Last Modified: Friday, March 8, 2013 at 7:01 p.m.
Tyler Ryals and his father, Jack, went from looking for a product to start a company around in 2002 to landing the national distribution rights to supply granite bathroom countertops at all 1,700 Lowe's home improvement stores three years later.
Occupation: President, Jackson Stoneworks LLC
Pets: No pets
Dream partners for lunch: His grandfather, Michael Jordan, Jerry Seinfeld, Elon Musk
Last book read: "World Without End" by Ken Follett
Favorite TV show: "The Walking Dead"
Playing in his car: News/sports talk radio or silence ("Driving is a good time to think.")
Hobbies: Golf and work
Education: Santa Fe College
In between came the right product at the right time "and a whole lot of hustle," Tyler said.
Today, Jackson Stoneworks — which takes its name from Jack and son — has a 20,000-square-foot custom stone countertop production and warehouse facility and 10,000-square-foot kitchen and bath design showroom and office with more than 25 employees next to the Evergreen Cemetery in southeast Gainesville.
Father and son were looking to go into business together with Tyler fresh out of studying business at Santa Fe College.
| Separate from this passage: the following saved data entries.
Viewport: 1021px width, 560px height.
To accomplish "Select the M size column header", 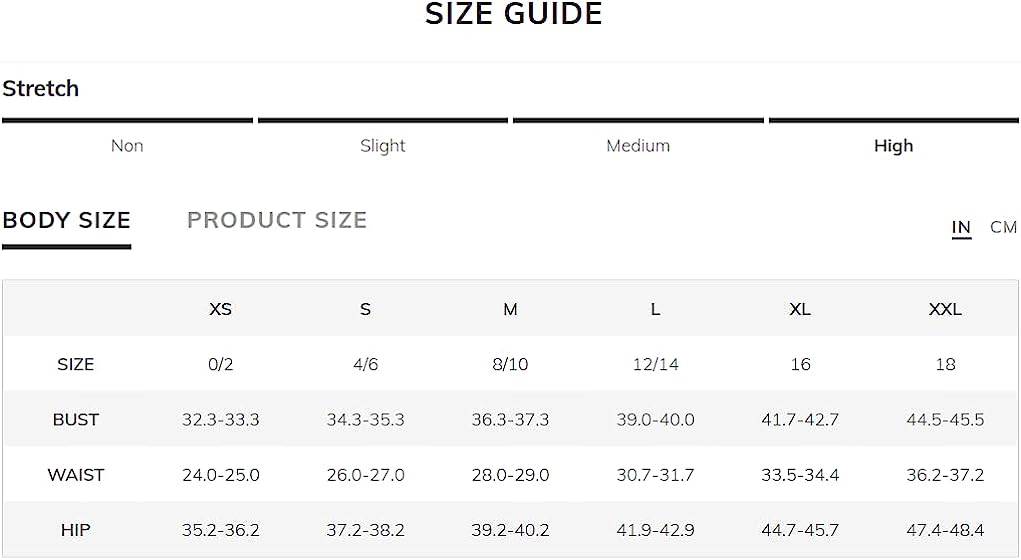I will 510,309.
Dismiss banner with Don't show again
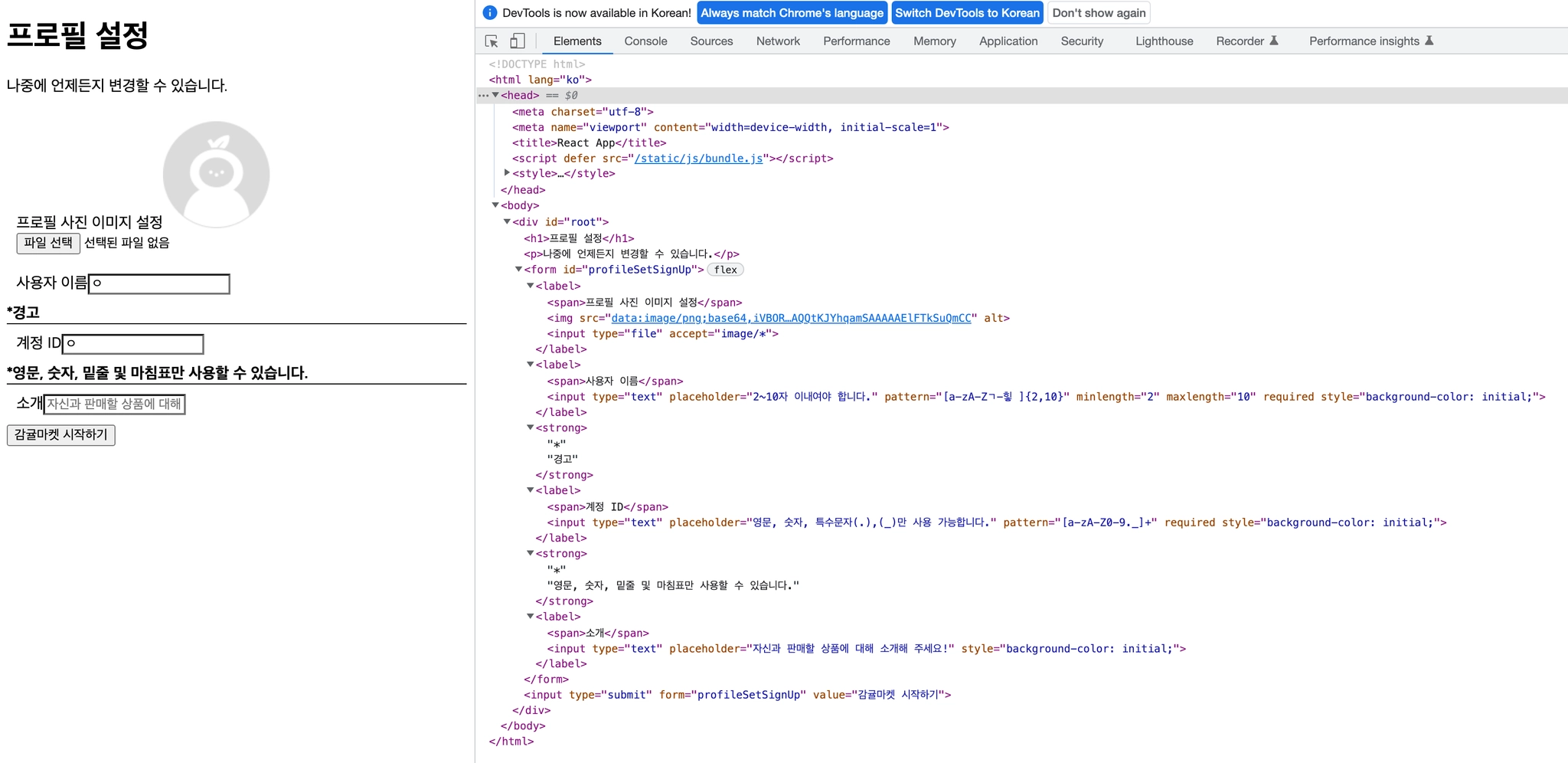This screenshot has width=1568, height=763. click(1099, 13)
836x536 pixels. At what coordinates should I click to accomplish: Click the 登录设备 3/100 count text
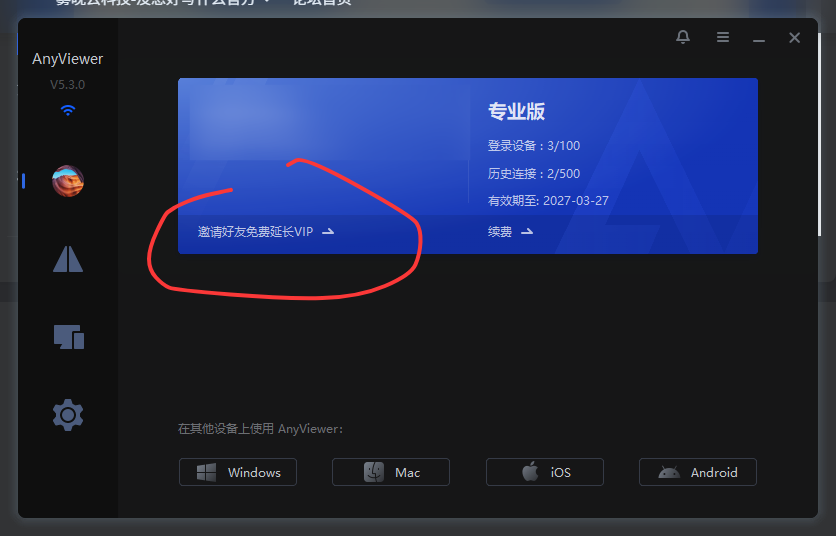click(x=534, y=146)
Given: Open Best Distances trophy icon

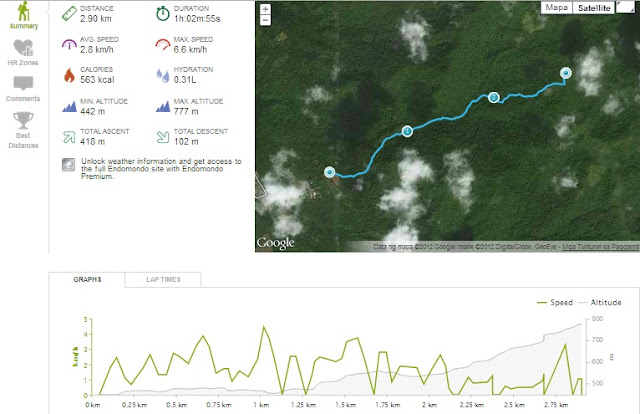Looking at the screenshot, I should [x=23, y=120].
They went on a product hunting trip to a large trade show in China, where Jack had done business for years as a chemical importer with AllChem Industries. They took an interest in bamboo flooring and granite countertops and lined up suppliers.
They approached Lowe's, which was interested in the flooring, so Tyler mortgaged his house to buy a container full and they drove around the state to set up store displays.
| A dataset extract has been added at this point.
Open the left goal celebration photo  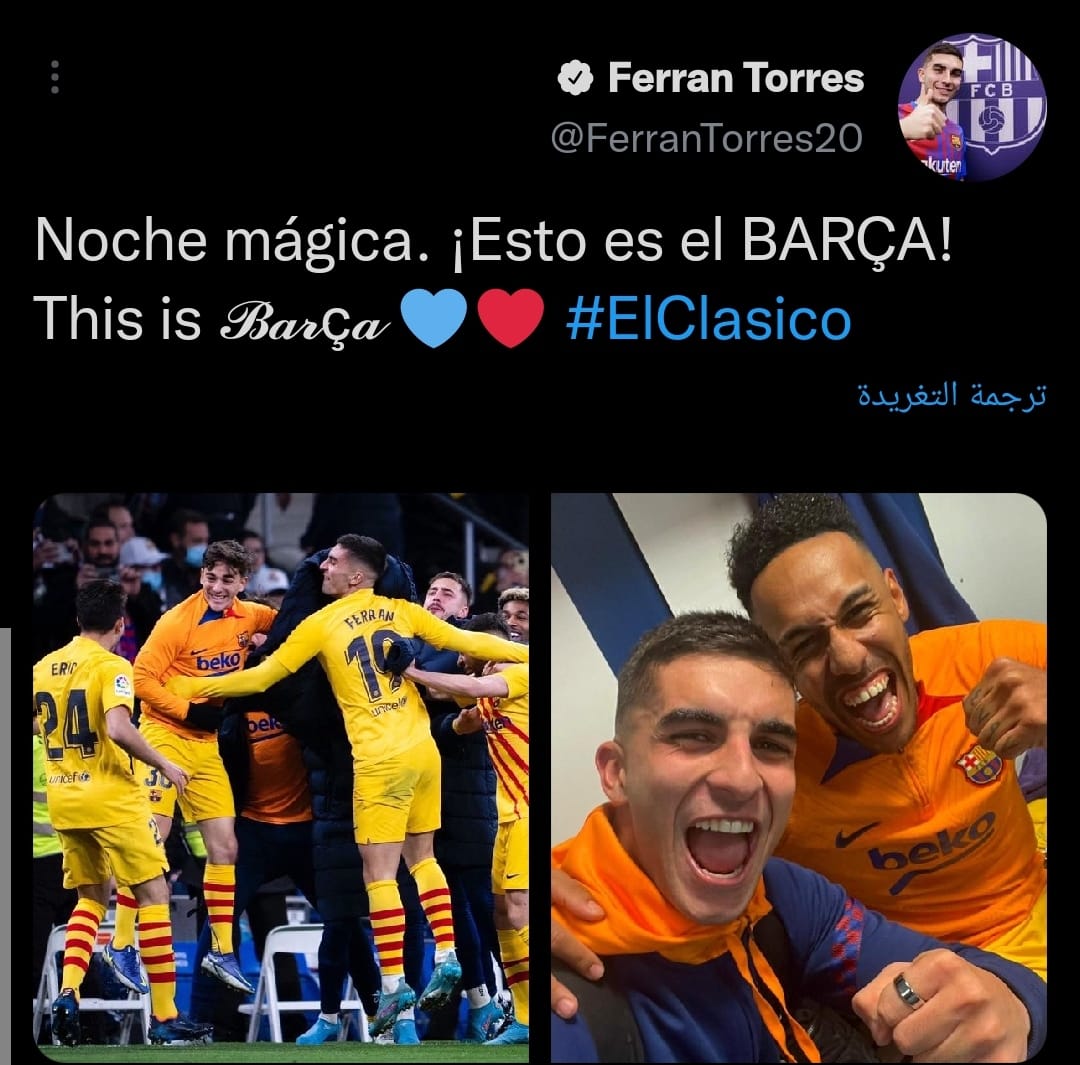tap(281, 778)
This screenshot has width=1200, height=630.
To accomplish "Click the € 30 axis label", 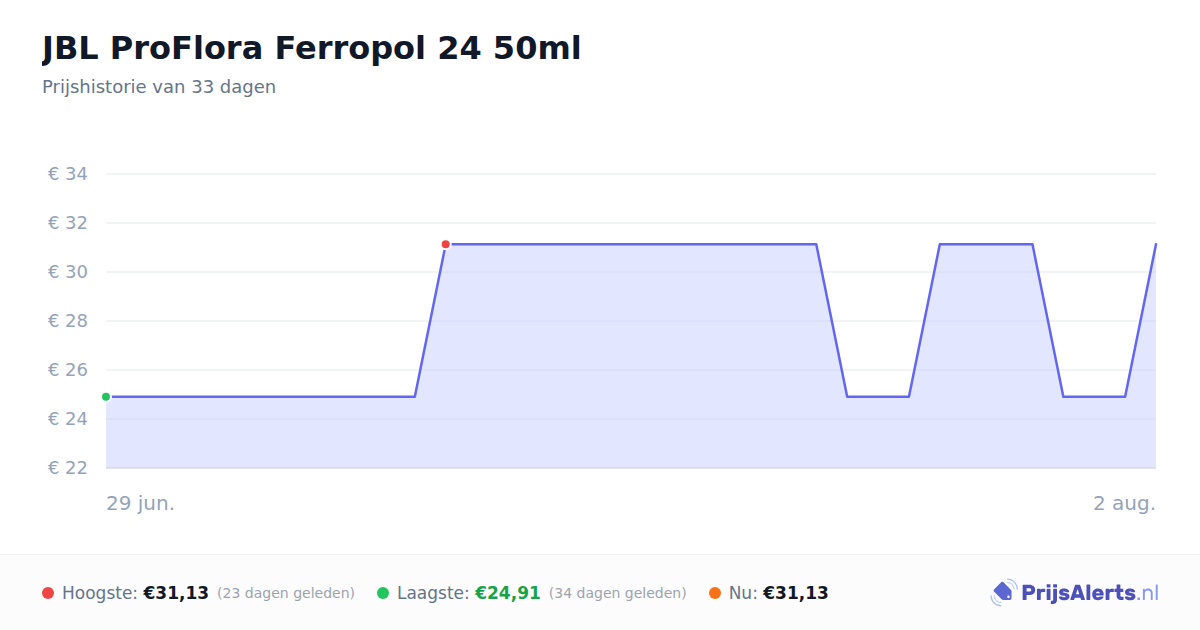I will [x=68, y=272].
US Floors had a head start and muscled them out of the business, but in 2003 Lowe's expressed an interest in granite countertops. They sold out the flooring stock to buy a container of prefabricated countertops in standard sizes and started driving to stores first in Florida and then throughout the Southeast to put up displays.
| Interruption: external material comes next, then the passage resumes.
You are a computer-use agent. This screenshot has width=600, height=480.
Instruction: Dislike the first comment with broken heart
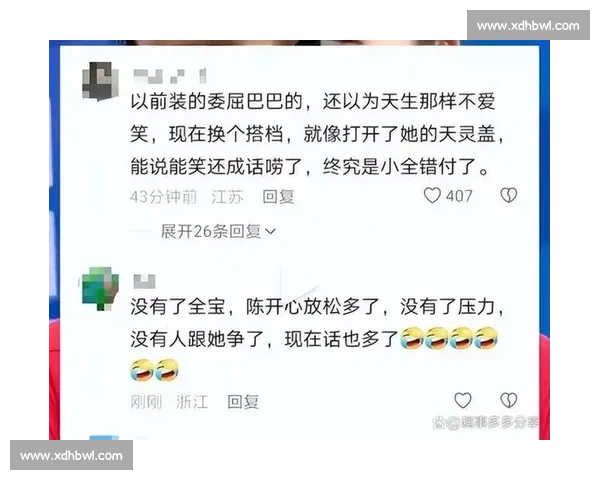coord(509,196)
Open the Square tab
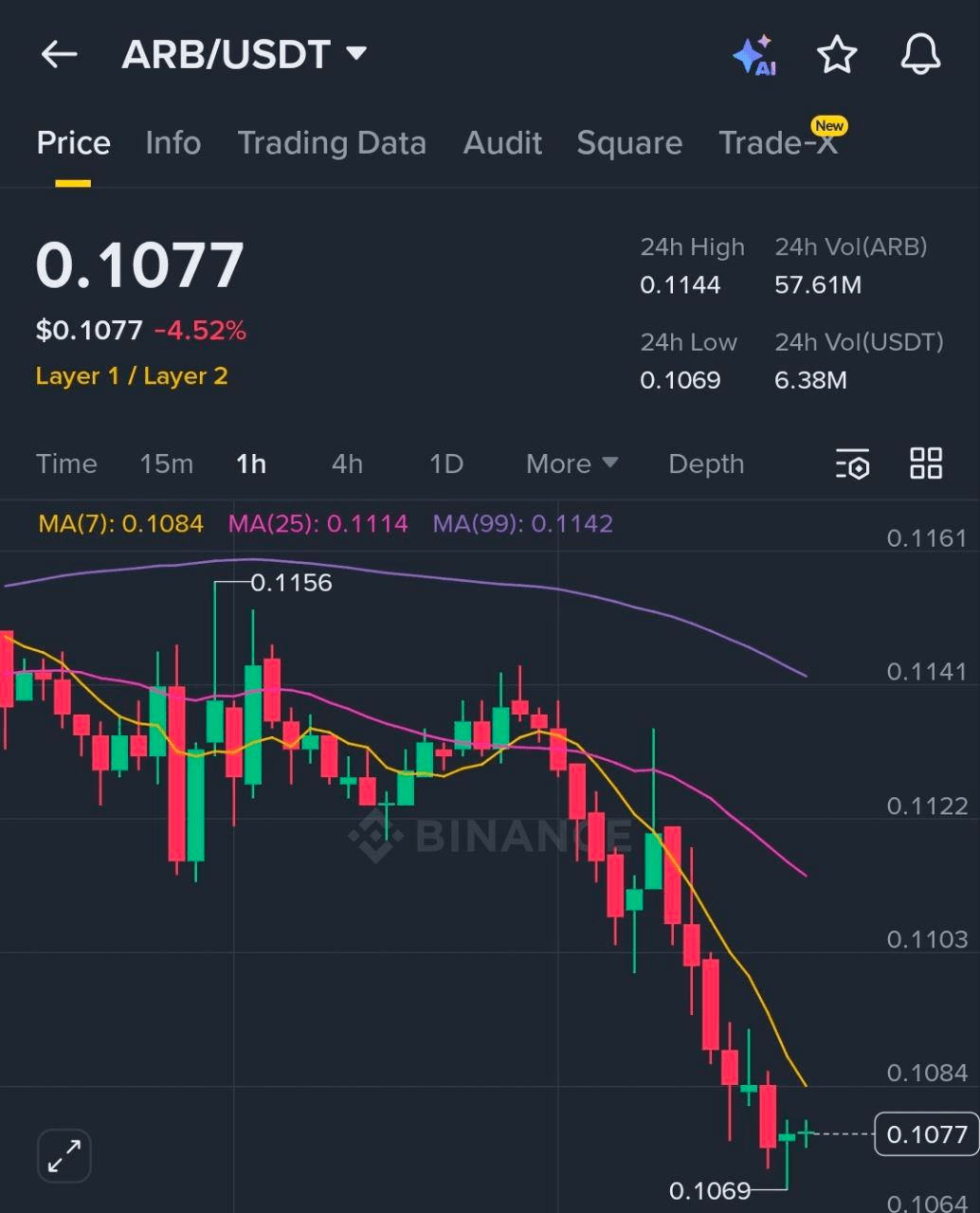The height and width of the screenshot is (1213, 980). [629, 143]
The timing could not have been better. Home building was booming. Granite was going in the many large "McMansions" under construction at the time. Advancements in technology and tooling, combined with low-cost Chinese labor, made granite more affordable.
"You almost don't build a home without granite in the kitchen anymore," Tyler Ryals said.
At the same time, Lowe's was in a building boom of its own and trying to keep up with Home Depot. The company had not established national suppliers for all products and gave Jackson Stoneworks permission to expand its market area.
Ryals said Lowe's gave them that inch and they took a mile. At Jack's urging, they took on investors to build more displays, 30 at a time that they delivered by trailer to stores from Florida to Maine, Ohio to Texas and everywhere in between. Ryals described it as "an old-fashioned land grab."
Ryals credits his father's "imperialistic disposition."
When Lowe's was ready to name a national distributor, Jackson Stoneworks got the nod in 2005 after establishing itself in 450 stores, compared to 20 for the next largest competitor.
Since then, Lowe's has slowly rolled out its own line of standard-size granite bathroom countertops while Jackson Stoneworks handles custom-sized orders. About half of Jackson's business now comes from local kitchen and bath design orders as they have added sink, faucet, cabinet and tile sales and installation.
As the housing bubble burst, Ryals said the market shifted from new home builders to homeowners doing renovations.
"Granite was topping out as the No. 1 home improvement item," he said.
Several local competitors who had overextended went out of business. Ryals said their sales held steady at about $3 million per year.
With forecasts predicting an improving marketplace, Ryals said they expect business to pick up this year. The company is trying to acquire automated machinery to make more countertops faster.